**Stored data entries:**

________

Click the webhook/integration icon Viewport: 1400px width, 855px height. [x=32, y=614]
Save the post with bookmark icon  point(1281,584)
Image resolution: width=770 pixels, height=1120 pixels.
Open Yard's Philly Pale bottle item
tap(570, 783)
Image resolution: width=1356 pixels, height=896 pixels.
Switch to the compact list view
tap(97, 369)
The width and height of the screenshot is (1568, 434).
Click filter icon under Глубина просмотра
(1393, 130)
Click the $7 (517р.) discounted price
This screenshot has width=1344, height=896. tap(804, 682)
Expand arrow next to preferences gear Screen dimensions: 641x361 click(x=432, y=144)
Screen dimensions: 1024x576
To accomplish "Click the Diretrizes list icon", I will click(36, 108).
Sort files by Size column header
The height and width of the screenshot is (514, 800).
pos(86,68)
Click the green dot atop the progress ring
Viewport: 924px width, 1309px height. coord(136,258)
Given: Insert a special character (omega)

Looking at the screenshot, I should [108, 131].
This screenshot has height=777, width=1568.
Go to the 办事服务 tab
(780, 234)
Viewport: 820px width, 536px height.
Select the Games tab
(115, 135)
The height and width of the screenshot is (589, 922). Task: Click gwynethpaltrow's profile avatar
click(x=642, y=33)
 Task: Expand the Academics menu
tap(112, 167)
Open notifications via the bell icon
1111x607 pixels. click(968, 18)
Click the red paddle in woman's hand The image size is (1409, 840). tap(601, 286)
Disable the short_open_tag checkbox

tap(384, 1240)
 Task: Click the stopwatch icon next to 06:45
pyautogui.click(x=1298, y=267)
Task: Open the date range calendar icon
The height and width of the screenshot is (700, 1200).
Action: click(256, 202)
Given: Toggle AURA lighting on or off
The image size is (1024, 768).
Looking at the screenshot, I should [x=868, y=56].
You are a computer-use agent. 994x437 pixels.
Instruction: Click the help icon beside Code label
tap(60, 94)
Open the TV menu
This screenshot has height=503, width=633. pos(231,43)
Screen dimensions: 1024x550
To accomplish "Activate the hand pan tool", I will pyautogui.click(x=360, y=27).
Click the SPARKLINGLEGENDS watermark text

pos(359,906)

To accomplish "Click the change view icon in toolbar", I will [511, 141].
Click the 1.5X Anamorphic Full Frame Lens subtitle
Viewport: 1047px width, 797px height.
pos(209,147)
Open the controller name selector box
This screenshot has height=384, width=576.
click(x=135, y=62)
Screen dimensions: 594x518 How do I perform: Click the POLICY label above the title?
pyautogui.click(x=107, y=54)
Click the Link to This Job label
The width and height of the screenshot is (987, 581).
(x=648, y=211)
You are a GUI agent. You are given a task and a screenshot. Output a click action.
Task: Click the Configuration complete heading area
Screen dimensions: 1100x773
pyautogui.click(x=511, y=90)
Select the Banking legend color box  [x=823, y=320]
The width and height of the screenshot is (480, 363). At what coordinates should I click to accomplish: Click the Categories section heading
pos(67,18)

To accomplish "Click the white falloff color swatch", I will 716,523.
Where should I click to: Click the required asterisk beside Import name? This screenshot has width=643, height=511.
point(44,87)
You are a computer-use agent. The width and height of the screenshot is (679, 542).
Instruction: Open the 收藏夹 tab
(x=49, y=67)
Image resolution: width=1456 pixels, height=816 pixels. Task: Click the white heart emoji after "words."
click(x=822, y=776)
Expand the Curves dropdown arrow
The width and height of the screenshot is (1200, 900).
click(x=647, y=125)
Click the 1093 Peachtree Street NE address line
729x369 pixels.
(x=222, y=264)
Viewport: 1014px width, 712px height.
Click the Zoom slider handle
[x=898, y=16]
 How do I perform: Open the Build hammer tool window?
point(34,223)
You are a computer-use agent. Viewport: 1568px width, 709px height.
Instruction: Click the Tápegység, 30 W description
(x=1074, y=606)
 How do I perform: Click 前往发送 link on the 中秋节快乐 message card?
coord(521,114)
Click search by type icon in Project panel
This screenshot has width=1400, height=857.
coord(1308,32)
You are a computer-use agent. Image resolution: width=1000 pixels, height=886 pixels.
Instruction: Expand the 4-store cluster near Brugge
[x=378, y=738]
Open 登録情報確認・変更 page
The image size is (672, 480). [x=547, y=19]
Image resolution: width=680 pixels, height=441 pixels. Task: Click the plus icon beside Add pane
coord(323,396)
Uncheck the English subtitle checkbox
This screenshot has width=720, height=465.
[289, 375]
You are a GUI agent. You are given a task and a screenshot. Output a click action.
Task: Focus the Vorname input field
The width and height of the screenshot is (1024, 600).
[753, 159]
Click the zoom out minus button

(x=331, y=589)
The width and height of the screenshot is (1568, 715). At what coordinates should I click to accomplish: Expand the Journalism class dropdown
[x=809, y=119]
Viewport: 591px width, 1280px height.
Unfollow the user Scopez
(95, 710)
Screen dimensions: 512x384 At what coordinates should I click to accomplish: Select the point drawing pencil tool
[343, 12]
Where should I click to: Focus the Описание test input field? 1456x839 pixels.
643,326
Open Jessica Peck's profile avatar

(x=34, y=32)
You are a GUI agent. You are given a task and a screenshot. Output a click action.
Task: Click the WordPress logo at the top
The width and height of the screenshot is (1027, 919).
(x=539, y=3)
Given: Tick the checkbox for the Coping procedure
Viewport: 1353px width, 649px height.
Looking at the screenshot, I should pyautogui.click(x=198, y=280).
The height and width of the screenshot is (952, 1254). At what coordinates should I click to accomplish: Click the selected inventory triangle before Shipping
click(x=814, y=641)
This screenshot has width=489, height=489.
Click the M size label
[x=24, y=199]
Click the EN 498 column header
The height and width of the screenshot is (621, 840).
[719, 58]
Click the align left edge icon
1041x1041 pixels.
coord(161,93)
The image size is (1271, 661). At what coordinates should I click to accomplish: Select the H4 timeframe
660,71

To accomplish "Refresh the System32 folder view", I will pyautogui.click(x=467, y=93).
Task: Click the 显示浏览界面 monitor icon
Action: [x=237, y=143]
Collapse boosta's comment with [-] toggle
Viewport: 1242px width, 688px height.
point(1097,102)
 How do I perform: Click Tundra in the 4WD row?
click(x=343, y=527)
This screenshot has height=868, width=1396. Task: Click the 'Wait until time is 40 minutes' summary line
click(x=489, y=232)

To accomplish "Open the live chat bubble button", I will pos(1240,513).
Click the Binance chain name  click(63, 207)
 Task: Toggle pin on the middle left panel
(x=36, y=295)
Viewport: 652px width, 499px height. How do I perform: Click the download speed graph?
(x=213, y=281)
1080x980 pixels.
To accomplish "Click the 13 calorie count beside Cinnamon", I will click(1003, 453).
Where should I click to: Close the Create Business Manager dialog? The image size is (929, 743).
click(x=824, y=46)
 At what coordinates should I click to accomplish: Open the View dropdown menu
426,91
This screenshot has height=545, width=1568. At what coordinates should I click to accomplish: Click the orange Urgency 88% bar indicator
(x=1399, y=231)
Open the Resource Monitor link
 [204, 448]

________

**Requirement:** Return only the number of lines above that include "arrow".

**Answer for the task:** 2